Fresh State vs. Test Isolation

A crucial distinction:
  • Test isolation is mandatory
  • State reset between operations is not
  • Each test case should be independent of others
But within a test case, the system must be allowed—and often forced—to evolve through multiple states. Resetting the system between every operation destroys the very conditions that expose failures.

Real-World Failure Patterns

Most real bugs follow this pattern: “The system works—until you do this, then that, and then this other thing.” These failures are:
  • Rare
  • Sequence-dependent
  • State-dependent
  • Invisible to isolated tests
Testing strategies that ignore state evolution are precisely how such bugs escape.

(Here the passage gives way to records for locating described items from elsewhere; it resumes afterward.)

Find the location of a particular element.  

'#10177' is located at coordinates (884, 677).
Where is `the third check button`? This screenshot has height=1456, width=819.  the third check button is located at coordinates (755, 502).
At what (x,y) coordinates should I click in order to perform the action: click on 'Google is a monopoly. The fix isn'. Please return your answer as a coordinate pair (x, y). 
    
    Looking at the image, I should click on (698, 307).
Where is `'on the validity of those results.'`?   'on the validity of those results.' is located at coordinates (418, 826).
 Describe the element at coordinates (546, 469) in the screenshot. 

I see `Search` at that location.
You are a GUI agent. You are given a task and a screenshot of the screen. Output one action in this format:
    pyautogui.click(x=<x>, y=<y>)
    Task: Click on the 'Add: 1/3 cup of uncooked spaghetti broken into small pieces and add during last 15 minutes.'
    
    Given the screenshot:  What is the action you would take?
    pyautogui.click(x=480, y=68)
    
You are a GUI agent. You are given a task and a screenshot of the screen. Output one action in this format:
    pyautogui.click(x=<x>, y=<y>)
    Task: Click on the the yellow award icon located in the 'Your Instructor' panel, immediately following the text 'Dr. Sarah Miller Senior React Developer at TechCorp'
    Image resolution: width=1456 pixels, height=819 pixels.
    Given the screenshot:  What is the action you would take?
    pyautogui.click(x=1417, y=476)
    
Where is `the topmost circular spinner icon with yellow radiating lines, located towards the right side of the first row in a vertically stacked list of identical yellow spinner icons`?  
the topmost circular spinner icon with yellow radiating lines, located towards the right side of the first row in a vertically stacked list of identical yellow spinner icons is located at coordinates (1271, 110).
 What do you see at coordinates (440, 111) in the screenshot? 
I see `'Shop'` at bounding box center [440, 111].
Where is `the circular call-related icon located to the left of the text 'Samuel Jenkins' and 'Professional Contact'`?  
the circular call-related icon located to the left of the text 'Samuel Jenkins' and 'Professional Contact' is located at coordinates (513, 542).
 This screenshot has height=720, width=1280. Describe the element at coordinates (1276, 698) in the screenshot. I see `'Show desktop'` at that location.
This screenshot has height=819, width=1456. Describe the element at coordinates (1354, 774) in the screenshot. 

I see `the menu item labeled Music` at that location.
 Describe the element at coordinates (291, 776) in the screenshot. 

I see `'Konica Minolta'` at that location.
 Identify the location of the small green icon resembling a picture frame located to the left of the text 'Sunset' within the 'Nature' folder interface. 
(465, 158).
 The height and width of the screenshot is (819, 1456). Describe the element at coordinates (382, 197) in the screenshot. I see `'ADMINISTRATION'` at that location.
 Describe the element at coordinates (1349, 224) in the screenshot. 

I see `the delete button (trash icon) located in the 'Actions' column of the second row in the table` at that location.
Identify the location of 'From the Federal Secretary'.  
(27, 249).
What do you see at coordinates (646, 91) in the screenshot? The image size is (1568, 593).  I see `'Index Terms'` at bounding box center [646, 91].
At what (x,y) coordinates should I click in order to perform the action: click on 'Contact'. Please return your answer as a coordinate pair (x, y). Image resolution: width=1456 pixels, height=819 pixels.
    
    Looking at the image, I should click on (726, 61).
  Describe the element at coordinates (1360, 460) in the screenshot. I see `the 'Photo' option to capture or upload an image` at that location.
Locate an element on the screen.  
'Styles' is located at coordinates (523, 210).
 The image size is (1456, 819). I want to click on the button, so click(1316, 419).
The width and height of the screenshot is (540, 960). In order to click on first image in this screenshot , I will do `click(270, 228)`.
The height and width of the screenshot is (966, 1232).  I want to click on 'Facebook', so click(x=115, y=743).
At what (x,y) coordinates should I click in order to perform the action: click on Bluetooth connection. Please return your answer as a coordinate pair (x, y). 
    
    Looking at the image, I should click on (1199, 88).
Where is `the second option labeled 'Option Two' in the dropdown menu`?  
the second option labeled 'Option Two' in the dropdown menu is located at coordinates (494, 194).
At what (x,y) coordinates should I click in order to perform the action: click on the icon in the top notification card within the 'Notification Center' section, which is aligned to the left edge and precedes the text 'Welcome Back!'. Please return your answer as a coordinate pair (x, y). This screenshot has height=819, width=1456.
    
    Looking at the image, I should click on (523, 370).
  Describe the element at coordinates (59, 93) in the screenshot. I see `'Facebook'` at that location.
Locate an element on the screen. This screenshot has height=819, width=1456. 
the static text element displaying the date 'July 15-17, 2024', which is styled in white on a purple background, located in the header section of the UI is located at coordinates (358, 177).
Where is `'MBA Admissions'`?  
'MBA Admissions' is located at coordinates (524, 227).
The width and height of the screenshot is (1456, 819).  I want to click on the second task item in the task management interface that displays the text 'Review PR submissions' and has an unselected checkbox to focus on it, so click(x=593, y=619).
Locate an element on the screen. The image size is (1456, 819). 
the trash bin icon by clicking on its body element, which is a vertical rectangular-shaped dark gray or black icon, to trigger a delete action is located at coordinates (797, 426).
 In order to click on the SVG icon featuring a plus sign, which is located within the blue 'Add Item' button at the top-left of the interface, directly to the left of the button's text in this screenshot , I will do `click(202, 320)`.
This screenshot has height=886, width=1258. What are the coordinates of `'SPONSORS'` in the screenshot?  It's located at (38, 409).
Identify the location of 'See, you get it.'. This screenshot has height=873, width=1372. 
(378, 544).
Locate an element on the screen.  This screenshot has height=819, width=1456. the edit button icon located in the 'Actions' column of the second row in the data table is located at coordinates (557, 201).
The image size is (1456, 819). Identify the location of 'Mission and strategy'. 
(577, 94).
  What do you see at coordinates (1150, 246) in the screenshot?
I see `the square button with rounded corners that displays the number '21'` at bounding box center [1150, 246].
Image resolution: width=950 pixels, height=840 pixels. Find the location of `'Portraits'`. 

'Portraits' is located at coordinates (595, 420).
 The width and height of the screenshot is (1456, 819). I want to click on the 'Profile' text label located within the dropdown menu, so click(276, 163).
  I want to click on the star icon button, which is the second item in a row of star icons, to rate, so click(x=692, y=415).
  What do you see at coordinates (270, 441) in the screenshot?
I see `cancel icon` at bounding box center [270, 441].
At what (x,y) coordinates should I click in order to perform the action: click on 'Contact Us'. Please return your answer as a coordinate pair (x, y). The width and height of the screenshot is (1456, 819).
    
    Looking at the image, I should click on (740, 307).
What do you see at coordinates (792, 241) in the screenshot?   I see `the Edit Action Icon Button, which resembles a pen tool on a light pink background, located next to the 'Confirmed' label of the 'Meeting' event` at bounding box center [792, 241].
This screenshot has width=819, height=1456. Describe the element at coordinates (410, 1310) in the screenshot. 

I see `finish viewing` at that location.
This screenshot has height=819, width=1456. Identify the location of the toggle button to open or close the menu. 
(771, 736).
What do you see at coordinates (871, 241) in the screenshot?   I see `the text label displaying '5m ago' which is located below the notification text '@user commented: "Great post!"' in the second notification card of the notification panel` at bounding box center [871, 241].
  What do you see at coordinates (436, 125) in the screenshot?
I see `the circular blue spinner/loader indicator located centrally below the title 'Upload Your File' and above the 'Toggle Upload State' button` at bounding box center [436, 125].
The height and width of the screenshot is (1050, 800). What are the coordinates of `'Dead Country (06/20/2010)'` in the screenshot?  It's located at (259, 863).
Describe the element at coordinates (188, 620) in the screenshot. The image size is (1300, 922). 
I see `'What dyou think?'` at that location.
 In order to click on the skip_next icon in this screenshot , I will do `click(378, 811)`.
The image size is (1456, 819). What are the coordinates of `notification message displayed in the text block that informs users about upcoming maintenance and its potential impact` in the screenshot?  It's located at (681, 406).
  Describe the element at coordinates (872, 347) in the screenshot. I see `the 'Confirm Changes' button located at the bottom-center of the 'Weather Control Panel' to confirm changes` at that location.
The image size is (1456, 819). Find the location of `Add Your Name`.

ADTs as a Special Case of the General Theory

Testing an ADT is not fundamentally different from testing:
  • A memory manager
  • A transaction system
  • A protocol implementation
They all:
  • Maintain state
  • Enforce invariants
  • Depend on operation sequences/li>
ADT testing is simply the most approachable example of this universal principle.

Summary

  • Systems are not bags of operations; they are state machines.
  • Isolated operation testing is necessary but insufficient.
  • Most bugs arise from state transitions and interactions.
  • Exhaustive testing is impossible, but structured confidence is achievable.
  • Proper testing explicitly explores states, transitions, and invariants.
  • Random testing supports, but never replaces, deliberate design.
  • If your testing strategy does not explicitly reason about how a system evolves over time, then it is not testing the system—it is testing a falsehood.